Gentoo Archives: gentoo-user

From: Andrey Vul <andrey.vul@×××××.com>
To: gentoo-user@l.g.o
Subject: Re: [gentoo-user] forcing file removal, fails with ESTALE
Date: Fri, 21 Nov 2008 01:16:40
Message-Id: e38d12ff0811201716u3234f806r89e8c77f64a66036@mail.gmail.com
In Reply to: Re: [gentoo-user] forcing file removal, fails with ESTALE by Iain Buchanan
1 On Thu, Nov 20, 2008 at 19:15, Iain Buchanan <iaindb@××××××××××××.au> wrote:
2 > Qian Qiao wrote:
3 >>
4 >> On Thu, Nov 20, 2008 at 18:13, Andrey Vul<andrey.vul@×××××.com> wrote:
5 >>>
6 >>> I'm trying to remove a file, yet it fails with ESTALE ("Stale NFS file
7 >>> handle"). I'm thinking that this is due to a corrupt inode but fsck
8 >>> fails to fix it.
9 >>>
10 >>> Is /lib/rc/console/unicode suppoed to be NFS or do I need to do a long
11 >>> hard fsck of /?
12 >>> --
13 >>> Andrey Vul
14 >>>
15 >>> A: Because it messes up the order in which people normally read text.
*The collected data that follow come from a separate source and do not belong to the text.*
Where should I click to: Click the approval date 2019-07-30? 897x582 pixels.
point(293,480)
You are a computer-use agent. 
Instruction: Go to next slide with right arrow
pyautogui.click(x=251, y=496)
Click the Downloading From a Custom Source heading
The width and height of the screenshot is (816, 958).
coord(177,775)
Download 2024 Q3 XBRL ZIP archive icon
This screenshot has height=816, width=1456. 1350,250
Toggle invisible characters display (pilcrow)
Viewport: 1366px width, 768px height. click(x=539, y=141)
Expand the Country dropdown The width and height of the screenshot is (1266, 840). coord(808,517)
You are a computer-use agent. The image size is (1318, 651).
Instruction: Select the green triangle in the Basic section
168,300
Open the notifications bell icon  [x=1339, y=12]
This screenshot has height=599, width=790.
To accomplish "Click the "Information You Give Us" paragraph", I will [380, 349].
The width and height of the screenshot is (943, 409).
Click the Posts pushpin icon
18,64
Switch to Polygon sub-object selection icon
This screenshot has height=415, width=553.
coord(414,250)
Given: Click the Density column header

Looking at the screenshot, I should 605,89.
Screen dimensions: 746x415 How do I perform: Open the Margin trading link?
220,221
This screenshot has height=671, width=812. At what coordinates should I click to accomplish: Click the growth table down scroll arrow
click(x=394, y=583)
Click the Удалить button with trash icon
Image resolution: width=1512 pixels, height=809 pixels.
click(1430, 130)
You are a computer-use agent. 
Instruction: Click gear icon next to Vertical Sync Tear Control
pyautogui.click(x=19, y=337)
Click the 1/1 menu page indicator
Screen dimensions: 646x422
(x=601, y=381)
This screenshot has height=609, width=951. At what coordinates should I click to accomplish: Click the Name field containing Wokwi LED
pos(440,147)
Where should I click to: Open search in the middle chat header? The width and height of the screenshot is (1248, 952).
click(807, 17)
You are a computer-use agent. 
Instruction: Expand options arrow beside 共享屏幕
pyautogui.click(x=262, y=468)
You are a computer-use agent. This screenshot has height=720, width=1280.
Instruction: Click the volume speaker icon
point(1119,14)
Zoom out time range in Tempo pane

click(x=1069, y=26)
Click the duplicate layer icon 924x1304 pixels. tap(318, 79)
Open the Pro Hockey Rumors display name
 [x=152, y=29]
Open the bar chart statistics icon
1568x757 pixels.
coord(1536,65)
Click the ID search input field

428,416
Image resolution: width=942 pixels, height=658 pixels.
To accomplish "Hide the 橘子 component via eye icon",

16 >>> Q: Why is top-posting such a bad thing?
17 >>> A: Top-posting.
18 >>> Q: What is the most annoying thing in e-mail?
19 >>
20 >> It's just a stale handle, i.e., some process opened the file, but the
21 >> file is then deleted, moved or renamed by another process.
22 >>
23 >> If you know what process is holding the handle of the non-existent
24 >> file, restart it, if not, re-mount the file system.
25 >
26 > `umount -l` might help you there.
27 Umount -l fixes inconsistent inodes / directory entries?
28 I thought only fsck -f could do that.
29 Anyways, I rebooted into bb (init=/bin/bb) and ran /sbin/jfs_fsck -f /dev/root .
30 That fixed the stale file handle.
31 You know it's fsck -f time when dmesg has "jfs_lookup: cannot read #####" lines.